Judge Janice Rogers Brown recently put her finger to the pulse of this problem:

Class counsel [is] eager to receive a big payday working to ensure a vastly-overinflated settlement to “remedy the evil”… [but] lost in the midst of their self-congratulation is the plight of the American People that pay for the outsize misadventure and class counsel’s fee feast…. This conduct proves how little the Constitution will matter when good character ceases to be informed by adherence to one’s oath of office, and is primarily defined by how generous you are willing to be with someone else’s money.”

In short, if such a global settlement ensues and follows the template of the tobacco settlement, the American public will have had foisted upon it a billion-dollar wealth transfer financed by all Americans. This unlegislated tax increase constitutes a judge-imposed hike to already stratospheric health care costs, and a scandalous transfer of billions of dollars in attorney’s fees doled out to the politically powerful trial bar by state attorneys general who are their prime recipients of pay-to-play campaign contributions.

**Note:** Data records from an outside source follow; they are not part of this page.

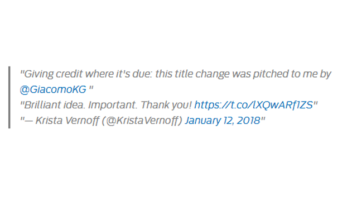The height and width of the screenshot is (201, 357).
Task: Click the words "Brilliant idea."
Action: pyautogui.click(x=55, y=105)
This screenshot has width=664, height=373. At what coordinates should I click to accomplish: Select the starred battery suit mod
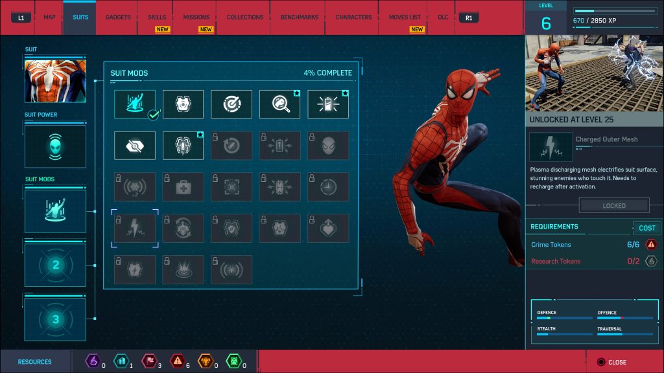[x=328, y=104]
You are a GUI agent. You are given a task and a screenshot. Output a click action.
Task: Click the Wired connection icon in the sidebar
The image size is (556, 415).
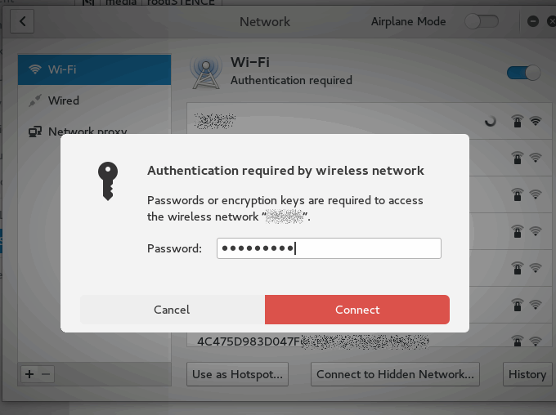[34, 100]
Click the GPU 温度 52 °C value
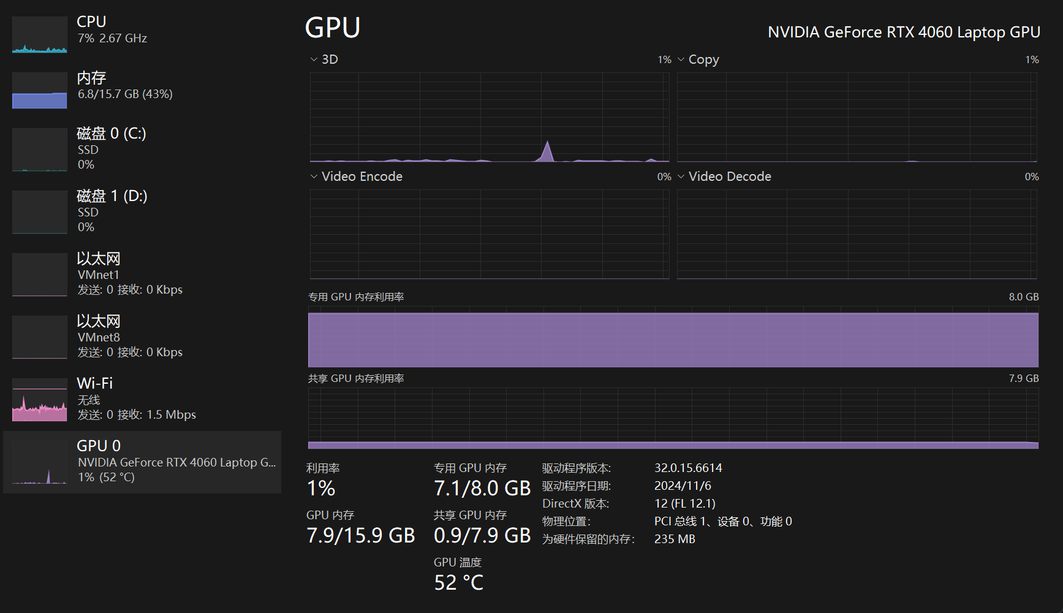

These initiatives are not unstoppable. Their purveyors like to portray them as so – “too big to fail” was used to describe the tobacco Master Settlement Agreement. Public understanding, outrage, and swift judicial and legislative muscle is called for to stop this gravy train for the trial bar and state governments bloated by these raids on industry – and thus grown flaccid in exercising fiscal discipline at a time when steep health care costs are already adversely affecting the economy, productivity and the general welfare of those unknowingly taxed to finance these unlawful, unconstitutional and unethical deals.